Tony Award for
Best Original Score
Best Original Score
Jeanine Tesori and David Lindsay-Abaire for Kimberly Akimbo (2023)
History[edit]
The award has undergone a number of minor changes. In 1947, 1950, 1951, and 1962, the award went to the composer only. Otherwise, the award has gone to the composer and lyricist for their combined contributions, except for 1971 when the two awards were split (although Stephen Sondheim won both, for Company).
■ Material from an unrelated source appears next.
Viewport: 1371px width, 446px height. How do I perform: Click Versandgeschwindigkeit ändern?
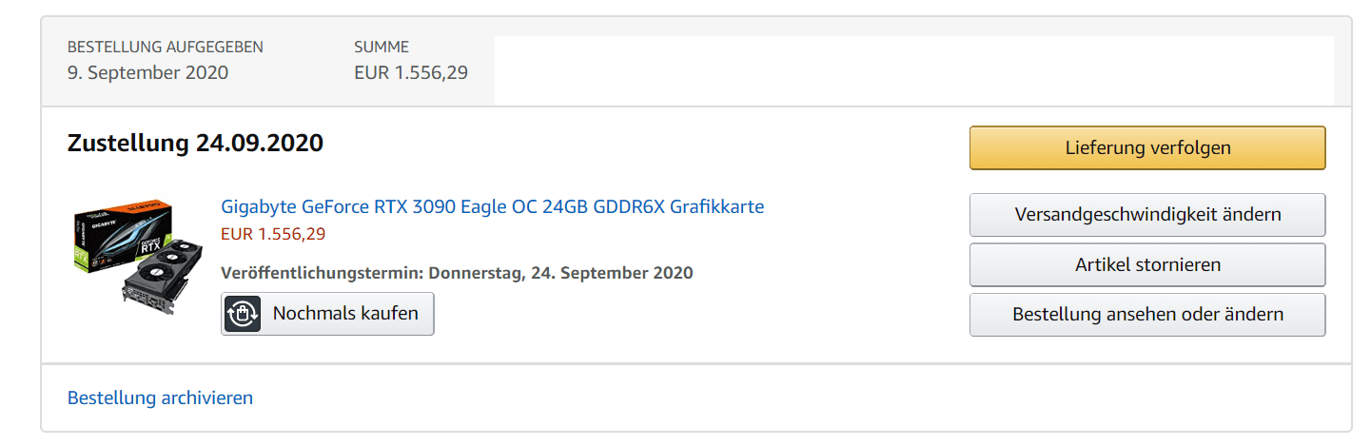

In only nine years have non-musical plays been nominated for Tony Awards in this category: Much Ado About Nothing in 1973, The Good Doctor in 1974, The Song of Jacob Zulu in 1993, Twelfth Night in 1999, Enron and Fences in 2010, Peter and the Starcatcher and One Man, Two Guvnors in 2012, Angels in America in 2018, To Kill a Mockingbird in 2019, and A Christmas Carol, The Inheritance, The Rose Tattoo, Slave Play, and The Sound Inside in 2020. Because the Broadway season of 2019-2020 was shortened due to the COVID-19 pandemic, only four musicals were eligible for Tony Awards. Three were jukebox musicals and the fourth was The Lightning Thief, the only musical of the season with original music. The Lightning Thief was not nominated for any Tony Awards, meaning that every nominee in this category in 2020 was a play rather than a musical.
In 2013, Cyndi Lauper became the first woman to win the award solo for Kinky Boots. In 2015, Lisa Kron and Jeanine Tesori became the first all-woman team to win the award for Fun Home.[1]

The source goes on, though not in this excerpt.